The pretext for all this hoo-hah is the Brits’ request for the extradition of some bloke called Lugovoi, who is apparently the chief suspect in the Litvinenko poisoning case. Whether he did it, or even whether there’s any evidence against him, I have no idea, but the Brits fingered this Lugovoi and then demanded the Kremlin hand him over. No doubt they had in mind the actions of the neo-Jacobin government in Belgrade some years back, which happily kidnapped Milošević and gave him up to the Hague Inquisition, in breach of about a dozen federal and republican laws. No such luck with Putin – if the Russian constitution forbids extraditing Lugovoi, the Kremlin strongman is not minded to breach the constitution for the Brits’ convenience.

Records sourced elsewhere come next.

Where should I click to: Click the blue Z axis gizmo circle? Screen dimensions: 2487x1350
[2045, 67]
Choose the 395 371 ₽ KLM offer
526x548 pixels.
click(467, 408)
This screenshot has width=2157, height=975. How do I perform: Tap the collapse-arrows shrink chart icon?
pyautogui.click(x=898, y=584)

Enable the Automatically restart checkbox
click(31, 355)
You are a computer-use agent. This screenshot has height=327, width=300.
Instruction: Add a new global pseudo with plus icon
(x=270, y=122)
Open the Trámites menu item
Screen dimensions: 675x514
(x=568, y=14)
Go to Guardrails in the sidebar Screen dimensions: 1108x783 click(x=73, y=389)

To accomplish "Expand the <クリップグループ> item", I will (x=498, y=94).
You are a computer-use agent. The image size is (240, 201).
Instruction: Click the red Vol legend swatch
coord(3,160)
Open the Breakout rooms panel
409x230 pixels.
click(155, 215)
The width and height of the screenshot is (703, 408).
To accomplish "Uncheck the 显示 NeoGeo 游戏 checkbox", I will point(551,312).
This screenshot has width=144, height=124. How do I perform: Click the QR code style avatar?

So what we then have is the Brits, in a fit of pique, expelling four Russian diplomats. Tellingly for the new spin-free Brown government, the expulsions were accompanied by a statement from the FCO that any retaliation would be unjustified. So then the Russians do four expulsions of their own, and are met by lots of moaning and groaning from the new Foreign Secretary, nine-year-old wunderkind David Miliband, who reckons there is no excuse for the Russians doing, er, what the Brits are only after doing.
What interests me is the question of why the Brits have such a bad relationship with the Russians, while the French, the Germans and the Yanks are getting on quite well with Putin. I’m tempted to blame the FCO minister responsible for Russia, prize gobshite Jim Murphy, but he’s only just in post. A big element, no doubt, is the Brits’ recent decision to grant political asylum to the glorified spiv Berezovsky, whom the British media seem to be treating as a kind of Mandela figure, instead of being the Russian analogue to Conrad Blackadder.
But there’s also the element of Britain’s asylum policy in general. I realise of course that the likes of Melanie Phillips and Nick Cohen are always griping about mad Muslims getting into the country. They might have a point if they picked the right targets. What they actually do is focus on relatively harmless groups like Hizb-ut-Tahrir and Jamaat-e-Islami. (I know all about Jamaat’s record of thuggery in its native Bangladesh, but there have been no indications that it poses any danger to the British public.) Where Nasty Nick and Mad Mel go wrong is in ignoring the people who’ve made the most sensible criticism of Britain’s record, the government of France. Ironically, they consider the French to be unsound on “terror”.
The French raise the example of the Algerian GIA, who, unlike the blowhards of Hizb-ut-Tahrir, are a genuinely scary bunch. When the GIA got kicked out of France in the 1990s, where did they go? They went straight over to London on the Eurostar and set up their HQ in Peckham. One may speculate on the reasons for this, such as the possibility that, since France is backing the secular junta in Algiers, an Islamist victory may see Algeria swing towards Britain in its alignments.
Nor does it stop with Algeria. I don’t know what interests the Brits have in Sudan, but an awful lot of distinctly dodgy Sudanese have been setting up shop in Britain in recent years. Then there’s the British practice, which annoys the Russians no end, of granting asylum to Chechen separatist warlords. War on Terror, how are you. And that’s without even mentioning Altaf Hussein, capo of Pakistan’s mafia-style MQM party, who runs Karachi with a rod of iron from his base in North London.
What this demonstrates, I suppose, is that behind New Labour’s moral humbug, British foreign policy continues to run along lines of Palmerstonian ruthless pragmatism. This will escape the Russophobes who devoutly wish a new Cold War, but the Kremlin actually does have a legitimate complaint here.